Social Media is Giving Children Mentality of Three-Year-Old's, Warn Researcher
SOCIAL MEDIA IS GIVING CHILDREN MENTALITY OF THREE-YEAR-OLDS, WARNS RESEARCHER
She claims that social media inhibits one's ability to think for themselves
August 6, 2018
Social media is having an adverse effect on the mental and emotional maturity of children, a leading neuroscientist has warned, leaving them with the behavioural habits of three-year-olds.
Baroness Susan Greenfield, former director of the Royal Institution of Great Britain, told The Daily Telegraph that social media and video games have left children unable to communicate with one another and think for themselves, as they are constantly looking for something to distract them.
“What I predict is that people are going to be like three-year-olds: emotional, risk-taking, poor social skills, weak self-identity and short attention spans,” she said.

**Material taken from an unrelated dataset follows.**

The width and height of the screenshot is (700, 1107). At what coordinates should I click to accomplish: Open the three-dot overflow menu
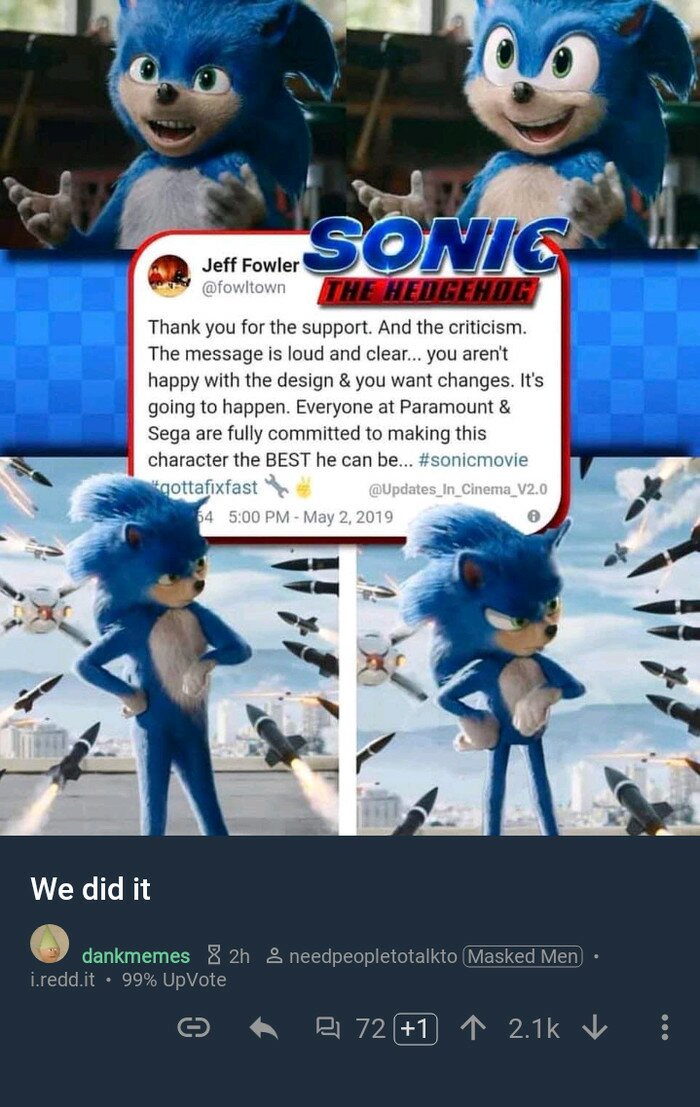coord(664,1028)
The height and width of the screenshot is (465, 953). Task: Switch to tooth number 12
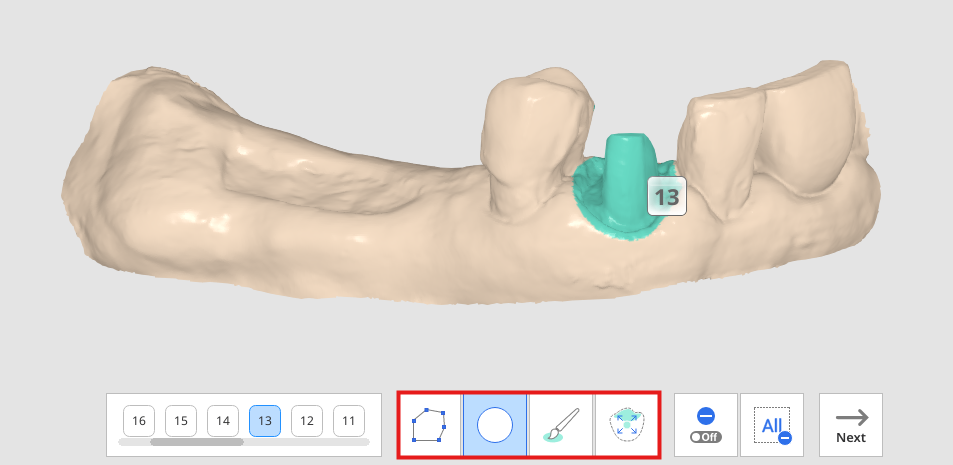point(306,421)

Greenfield, who is also a senior research fellow at the University of Oxford, supported her claims by citing a study from 2014 conducted by psychologists at Virginia and Harvard University’s which found that students would prefer to give themselves a mild electric shock than to be left alone to think without distractions for 10 minutes.
She said that the study suggests people need “constant stimulation from their environment every single moment” and implies that they are no longer able to be left to contemplate their own thoughts.

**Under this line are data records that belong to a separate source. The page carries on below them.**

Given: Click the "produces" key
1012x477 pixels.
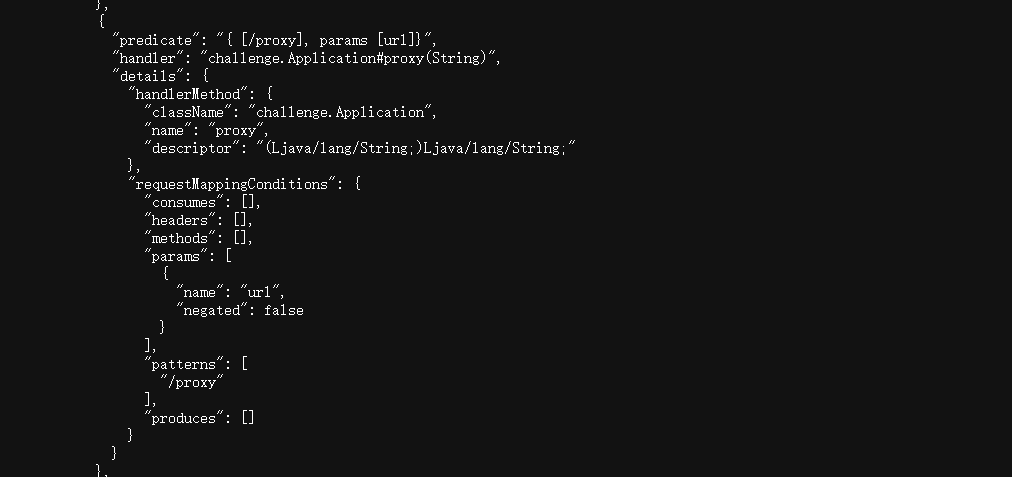Looking at the screenshot, I should (x=183, y=418).
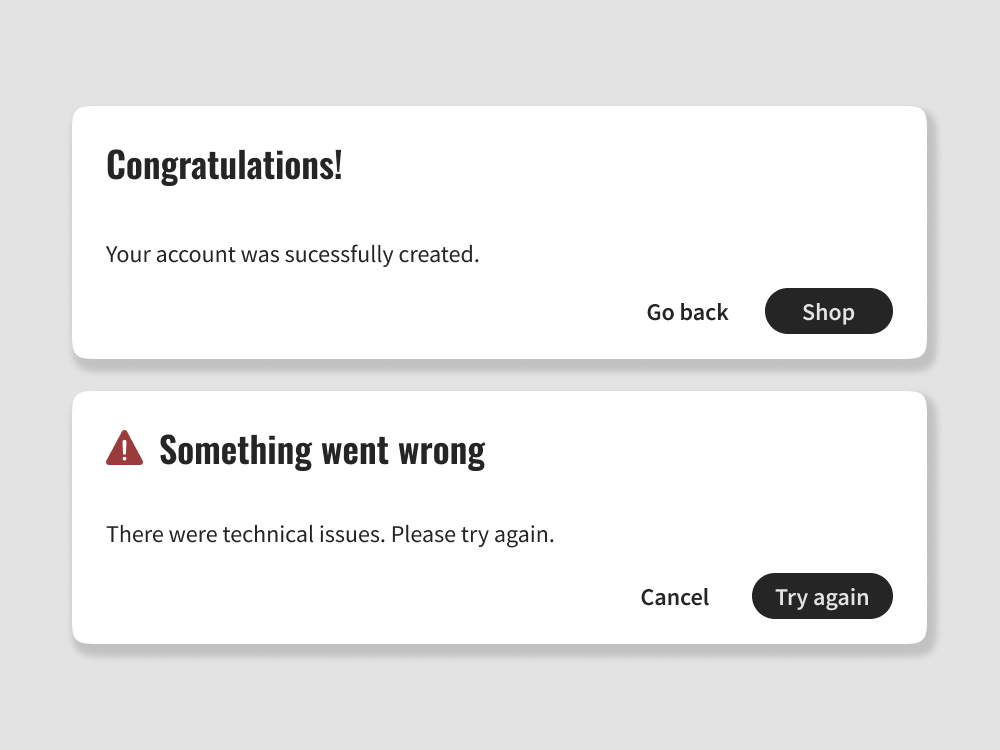
Task: Cancel the error dialog
Action: 675,597
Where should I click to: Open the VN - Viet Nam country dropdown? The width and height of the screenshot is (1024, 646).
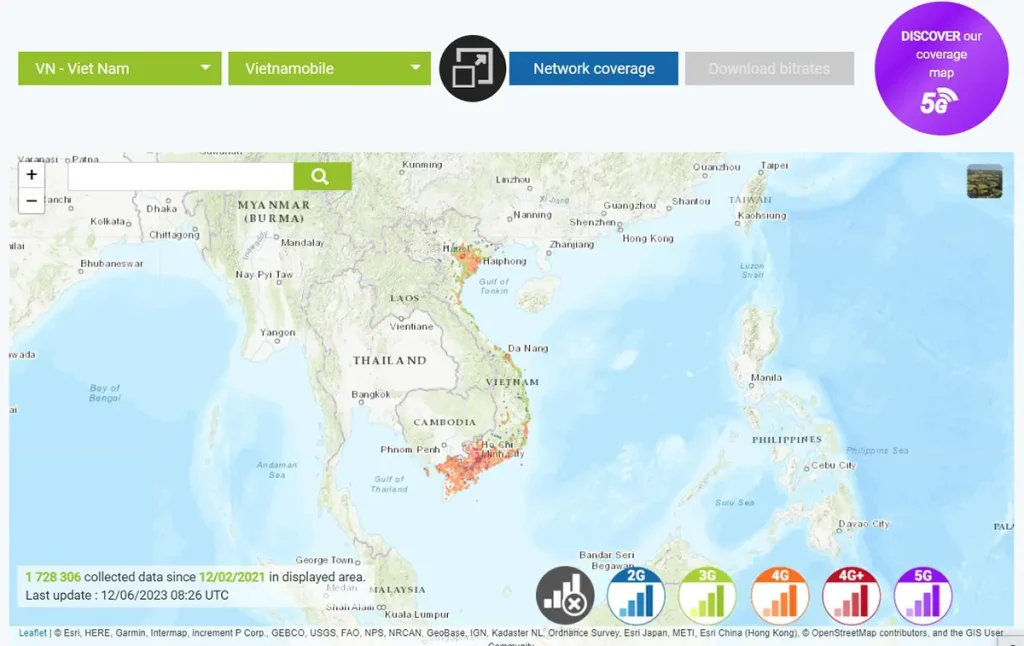[x=120, y=69]
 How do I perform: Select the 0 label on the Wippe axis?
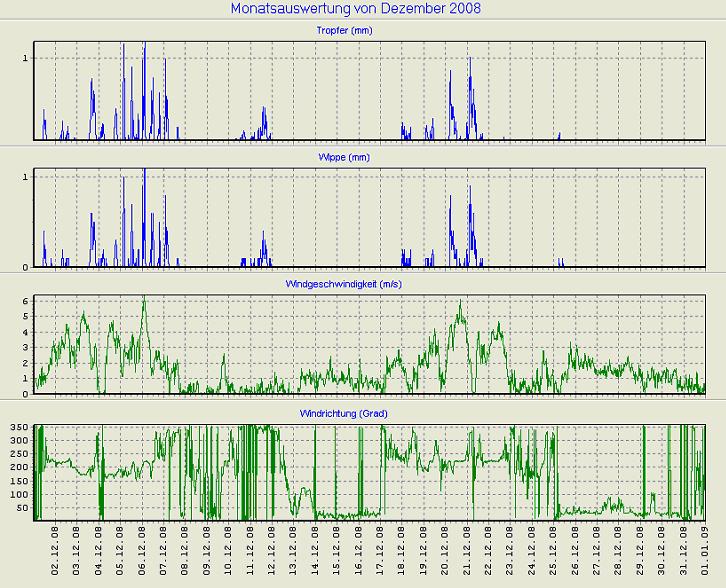pyautogui.click(x=24, y=267)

This can be particularly detrimental for children, with Greenfield suggesting that parents promote activities such as gardening, sports and reading as a way to reduce screen time and stimulate their imaginations.
Digital detox expert and author of Stop Staring at Screens Tanya Goodin also claims that reducing use of digital devices could offer significant benefits to children.

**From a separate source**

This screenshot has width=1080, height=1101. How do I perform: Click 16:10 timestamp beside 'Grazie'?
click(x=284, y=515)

“I couldn’t agree more with Baroness Greenfield,” she tells The Independent.
“A study from UCLA found that children who had all digital devices removed from them for a week were better able to read non-verbal communication in others than a group of children who carried on using screens.
“When you think about what an important skill reading body language is for life, work, school and relationships, then alarm bells do start to ring on some of the long-term implications of screen over-use.”
Greenfield’s comments come four years after she claimed that new advancements in digital technology were rewiring children’s brains in her book, Mind Change.
In the book, she claims that children who used social media and played on digital tablets were more likely to suffer from depression and low self-esteem in addition to becoming more narcissistic.
Such concerns were recently echoed by a group of US child welfare experts, who wrote a letter in January to Mark Zuckerberg, urging the Facebook founder to remove Messenger Kids - a communications app aimed specifically at children.
The letter lambasted the app as “harmful” and “irresponsible”, citing studies which have linked social media use amongst children and teenagers to poor mental wellbeing.